On 6 May 2024, the General Staff of the Russian Armed Forces announced the first phase of exercises involving Russia’s non-strategic nuclear forces. The very next day, Belarusian President A. Lukashenko also ordered a ‘surprise inspection of delivery systems for non-strategic nuclear weapons’, involving the ‘delivery of special munitions to missile and aviation units’, their loading onto launchers and their mounting on aircraft.
On 9 May, it was announced that Presidents V. Putin and A. Lukashenko had agreed to „coordinate” and “jointly conduct the second and third stages” of the nuclear exercises.
The second stage of the joint Russian-Belarusian exercise involving non-strategic nuclear forces began on 11 June 2024 (hereinafter referred to as the Exercise).
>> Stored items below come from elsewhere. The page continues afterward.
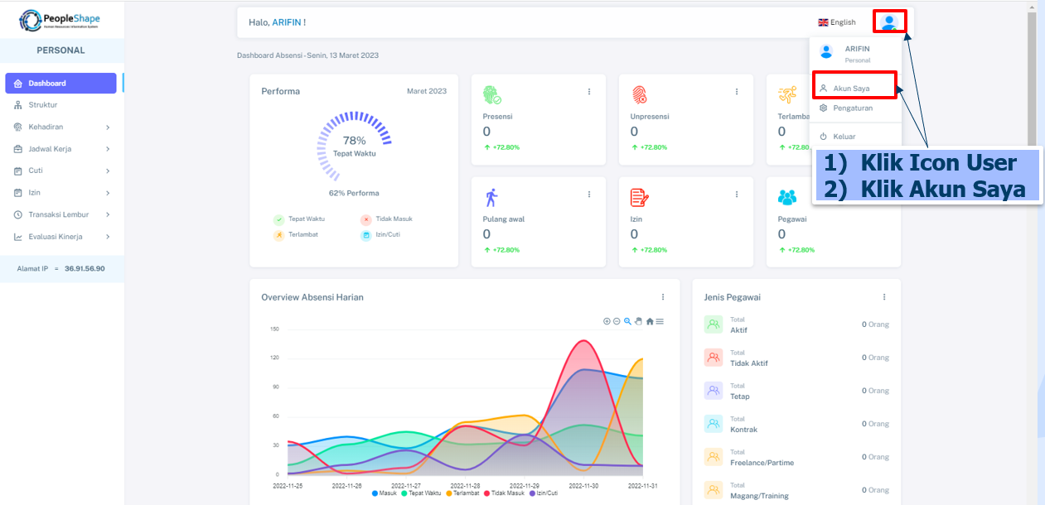Zoom out on the Overview Absensi chart
Image resolution: width=1045 pixels, height=505 pixels.
tap(617, 321)

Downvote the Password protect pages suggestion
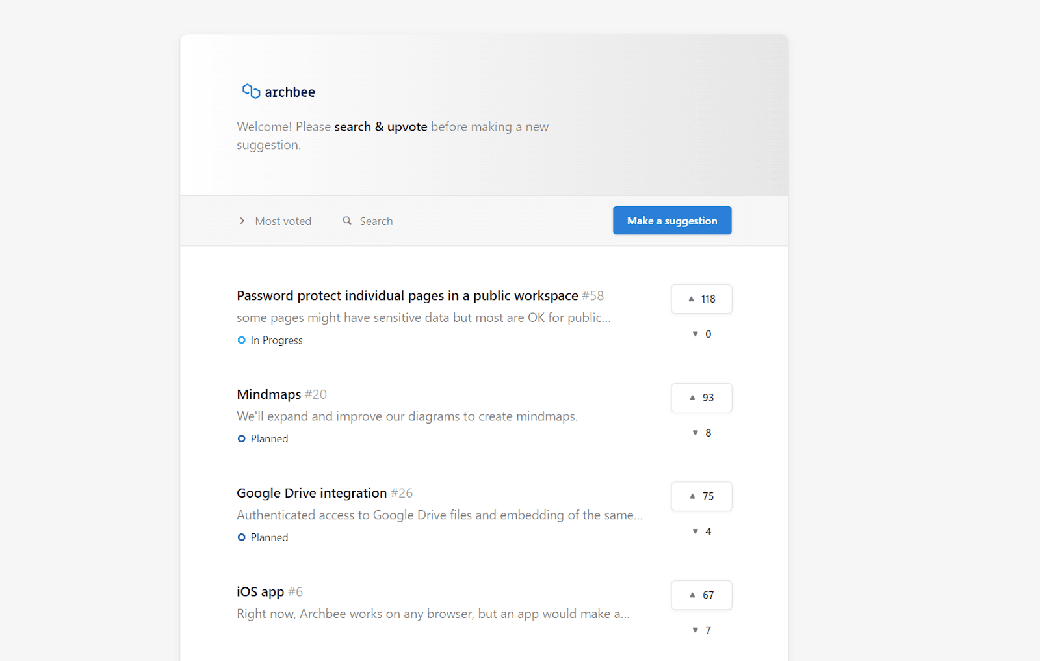[701, 334]
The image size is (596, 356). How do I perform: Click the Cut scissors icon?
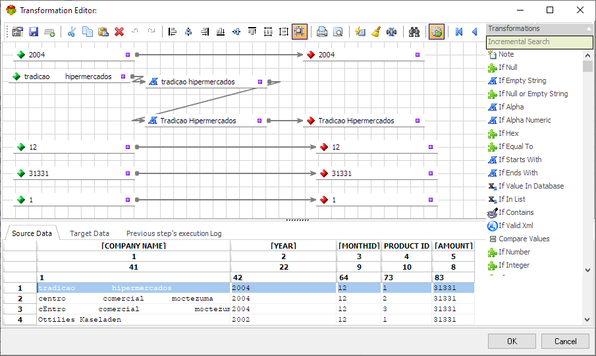(71, 32)
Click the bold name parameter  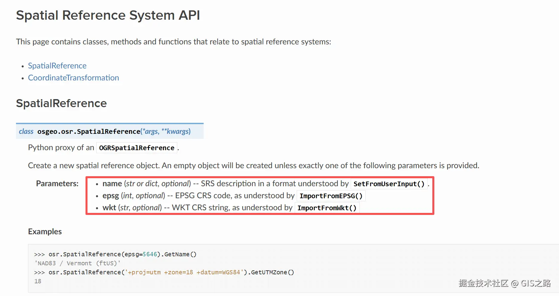coord(112,184)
The stated military objective of this stage was 'to test the readiness of the armed forces of Russia and Belarus's units responsible for the combat use of non-strategic nuclear weapons, with a view to unconditionally ensuring the sovereignty and territorial integrity of the Union State'.
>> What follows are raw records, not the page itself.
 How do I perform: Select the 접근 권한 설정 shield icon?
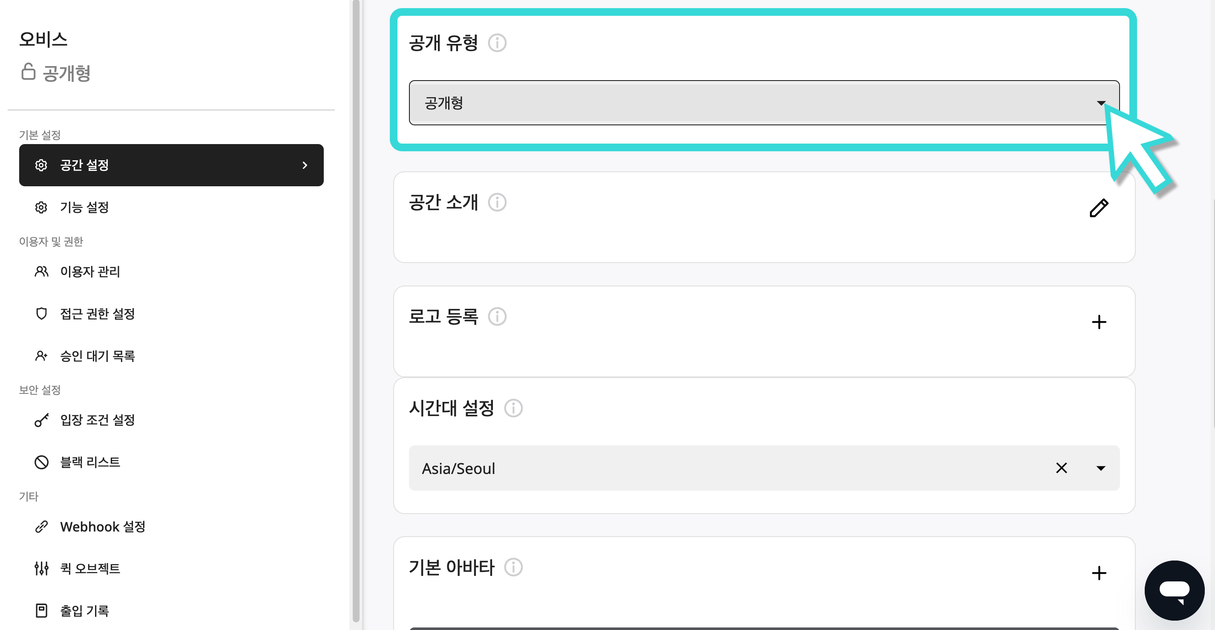coord(42,313)
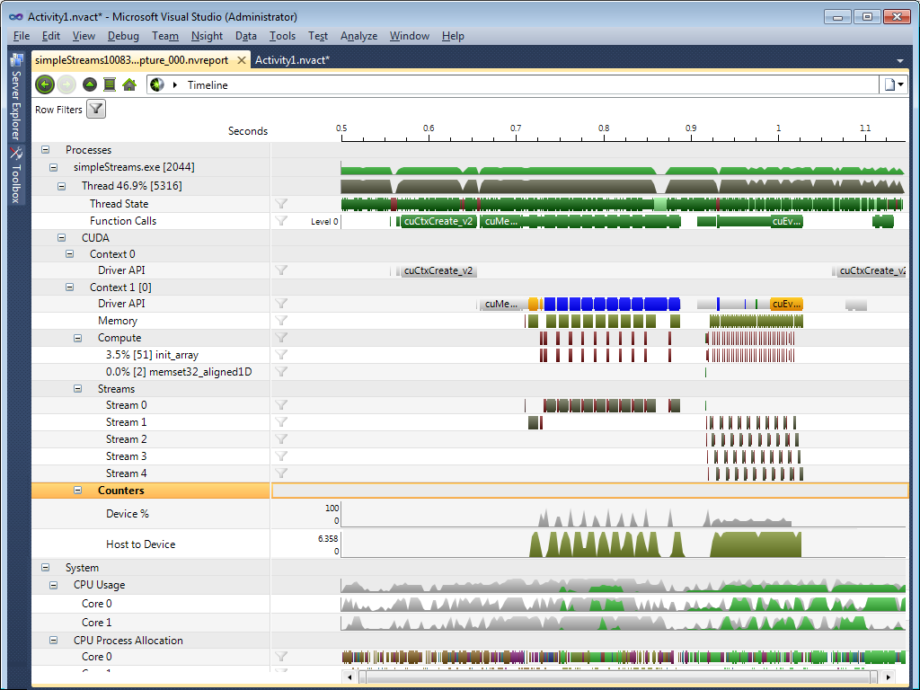Open the document dropdown icon at toolbar's right end
This screenshot has height=690, width=920.
click(x=891, y=84)
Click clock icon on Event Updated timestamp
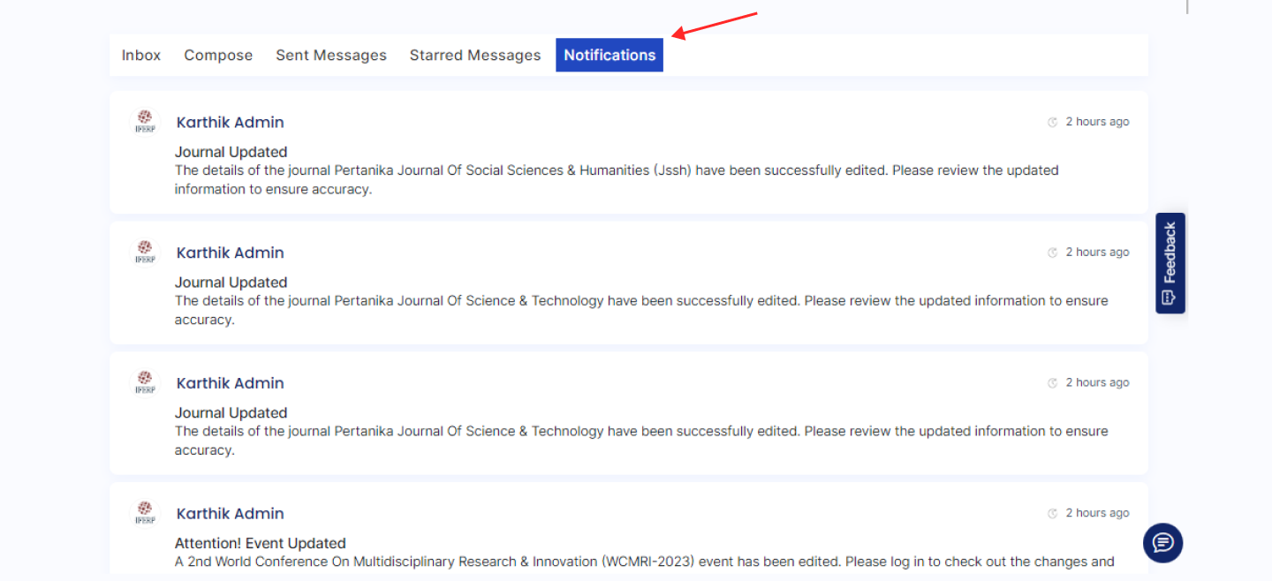Screen dimensions: 1272x581 click(1052, 514)
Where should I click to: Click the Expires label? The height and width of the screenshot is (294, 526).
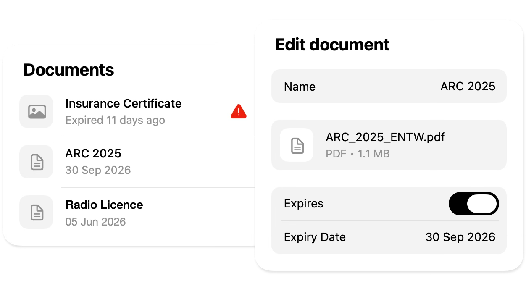304,204
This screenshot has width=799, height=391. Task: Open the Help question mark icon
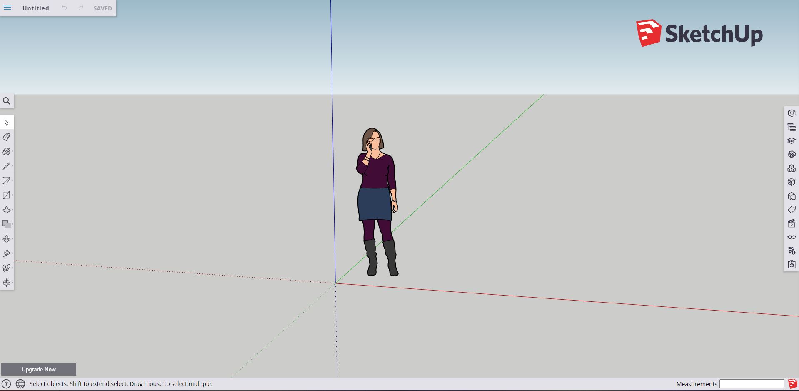tap(6, 384)
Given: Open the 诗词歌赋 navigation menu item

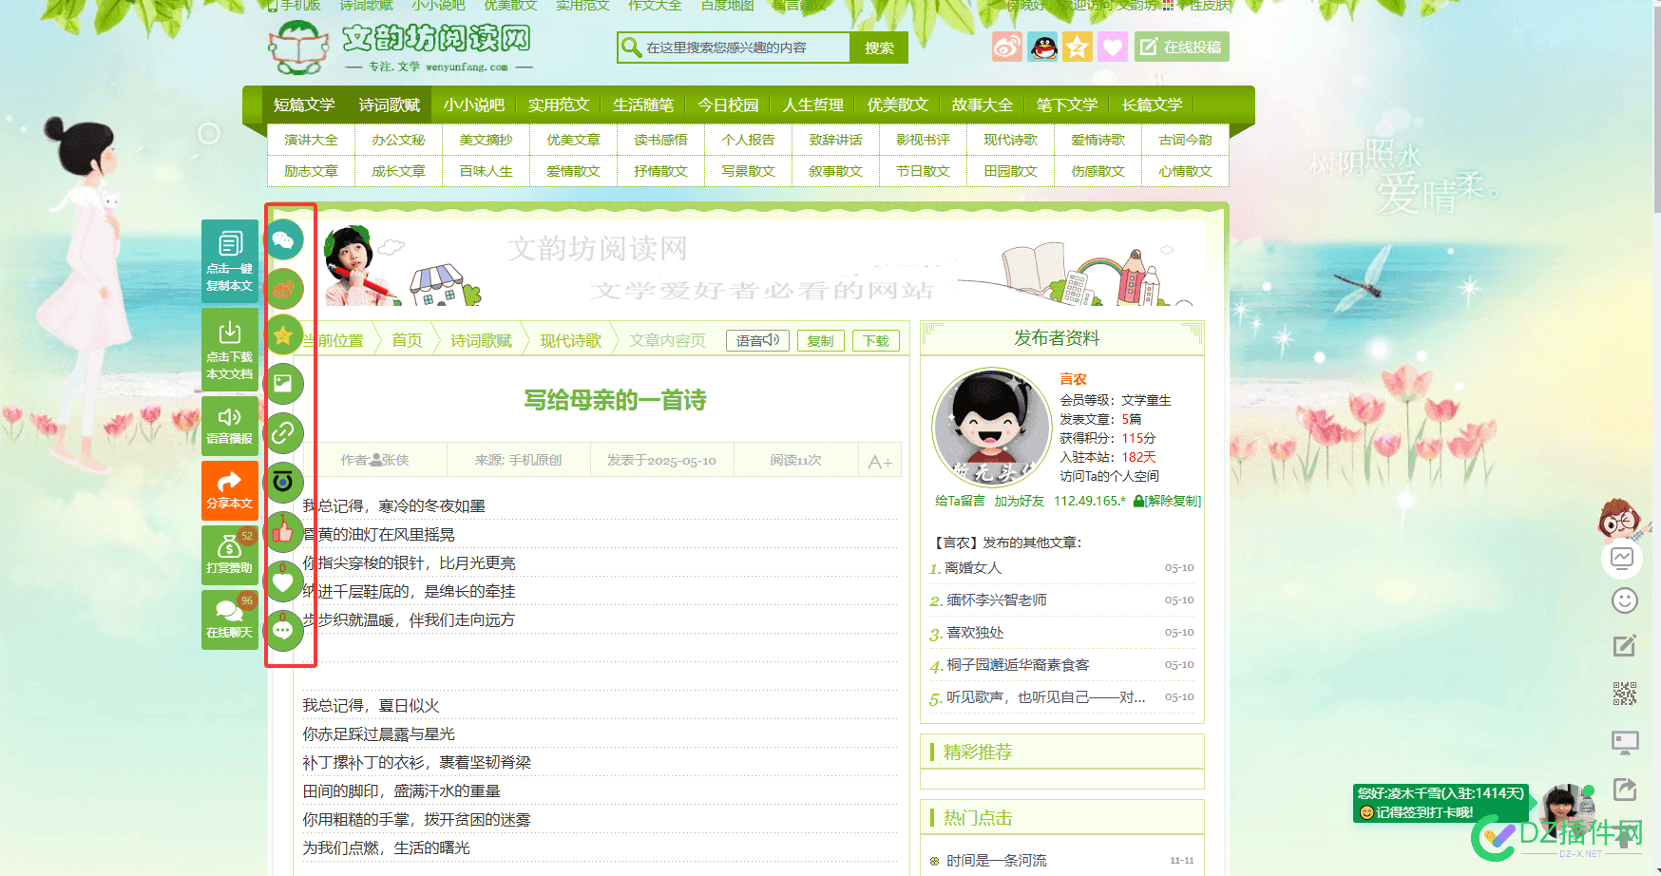Looking at the screenshot, I should click(x=389, y=105).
Analysis of official reports from the Russian and Belarusian military departments shows that the following activities were practised during the second stage: the delivery of special training munitions (STM) to field storage points in the missile unit’s deployment area and the assault aviation operational airfield; the preparation and issue of missiles and airborne weapons in special configurations; and the organisation and conduct of combat duty by SCM-equipped unit personnel in deployment areas and at field airfields.
The following Russian Armed Forces units were deployed for the exercise:
a missile brigade from the Leningrad Military District, equipped with Iskander-M missiles,
ships from the Baltic Fleet of the Russian Navy, equipped with missile armaments (notably 9-C-7760 'Kinzhal' missiles),
nuclear support units of the 12th Main Directorate of the Russian Ministry of Defence (hereafter referred to as the 12th MD), responsible for nuclear technical support and safety.
The following units from the Armed Forces of the Republic of Belarus were involved in the exercise:
an Iskander-M battery of the 587th Separate Missile Division of the 465th Missile Brigade (Osipovichi, military unit 61732),
a flight of aircraft from the 116th Guards Assault Aviation Base (Lida, military unit 19764); support units.
In Belarus, the exercises were held at the Osipovichi training ground and Lida airfield.
Several distinctive features of this exercise can be highlighted.
Firstly, A. Lukashenko made the decision on Belarus’ participation in the exercise at short notice. Meanwhile, preparing international exercises is a complex, multi-stage procedure which usually takes at least six months. During this time, concepts are developed, agreed upon and approved, and then exercise plans are created. In the case of the exercise involving the non-strategic nuclear forces of the Russian Federation and Belarus, however, this period lasted just over a month (from 9 May to 11 June). This demonstrates the spontaneity of the decision taken by the two presidents, as well as the poor quality of preparation for this complex military training exercise.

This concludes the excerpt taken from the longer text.